DRIADA: BRIDGING SINGLE-NEURON SELECTIVITY AND POPULATION GEOMETRY IN BEHAVING MICE

Understanding how neural populations represent information requires bridging two traditionally separate scales of analysis: individual neuron selectivity and collective population geometry. While single-neuron approaches identify which cells encode specific variables, and population-level methods reveal low-dimensional manifolds, the connection between these scales remains poorly understood. We present DRIADA (Dimensionality Reduction for Integrated Activity Data), a unified computational framework that explicitly links single-cell selectivity to population-level representations in behaving mice. DRIADA combines single-neuron and population analyses in an integrated workflow. The INTENSE module identifies which neurons encode specific behavioral variables by measuring how much information neural activity carries about behavior. This information-theoretic approach detects both simple and complex relationships that traditional correlation methods miss. A two-stage statistical procedure ensures robust detection while controlling for multiple comparisons and accounting for temporal delays between neural activity and behavior. Critically, INTENSE includes a disentanglement stage that separates true selectivity from spurious correlations when neurons respond to multiple correlated behavioral variables simultaneously.
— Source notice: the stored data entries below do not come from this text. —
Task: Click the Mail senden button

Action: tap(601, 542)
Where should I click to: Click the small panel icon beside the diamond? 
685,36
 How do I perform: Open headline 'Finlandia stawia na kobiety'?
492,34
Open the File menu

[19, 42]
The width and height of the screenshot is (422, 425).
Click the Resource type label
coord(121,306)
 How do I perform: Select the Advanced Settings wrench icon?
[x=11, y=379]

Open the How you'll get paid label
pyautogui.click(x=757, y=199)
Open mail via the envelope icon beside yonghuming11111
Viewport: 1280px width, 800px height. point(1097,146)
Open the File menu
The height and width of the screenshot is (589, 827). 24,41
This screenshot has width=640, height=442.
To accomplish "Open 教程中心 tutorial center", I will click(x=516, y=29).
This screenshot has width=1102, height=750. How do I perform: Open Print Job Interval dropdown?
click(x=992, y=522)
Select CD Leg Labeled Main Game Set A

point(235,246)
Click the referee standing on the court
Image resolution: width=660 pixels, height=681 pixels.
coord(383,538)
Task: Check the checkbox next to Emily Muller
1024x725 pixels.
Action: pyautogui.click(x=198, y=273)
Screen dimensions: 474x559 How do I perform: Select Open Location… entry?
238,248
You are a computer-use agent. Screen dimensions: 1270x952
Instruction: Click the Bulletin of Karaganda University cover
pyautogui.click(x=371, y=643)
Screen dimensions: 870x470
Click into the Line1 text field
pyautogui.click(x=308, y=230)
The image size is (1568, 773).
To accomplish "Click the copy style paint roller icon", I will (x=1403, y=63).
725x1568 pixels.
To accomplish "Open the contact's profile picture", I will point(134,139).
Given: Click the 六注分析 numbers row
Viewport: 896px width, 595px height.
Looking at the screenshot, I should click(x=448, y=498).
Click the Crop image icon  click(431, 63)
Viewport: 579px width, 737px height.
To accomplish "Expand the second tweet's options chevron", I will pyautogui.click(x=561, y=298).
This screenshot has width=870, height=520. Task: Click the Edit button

At the population level, DRIADA characterizes the geometry of neural activity spaces and extracts latent behavioral variables from collective dynamics. The framework then connects these scales by revealing how individual neurons contribute to population-level representations. We demonstrate DRIADA capabilities using hippocampal calcium imaging data from freely behaving mice, showing how individual neuronal selectivity relates to the structure of population activity manifolds. The work was supported by Non-Commercial Foundation for Support of Science and Education "INTELLECT".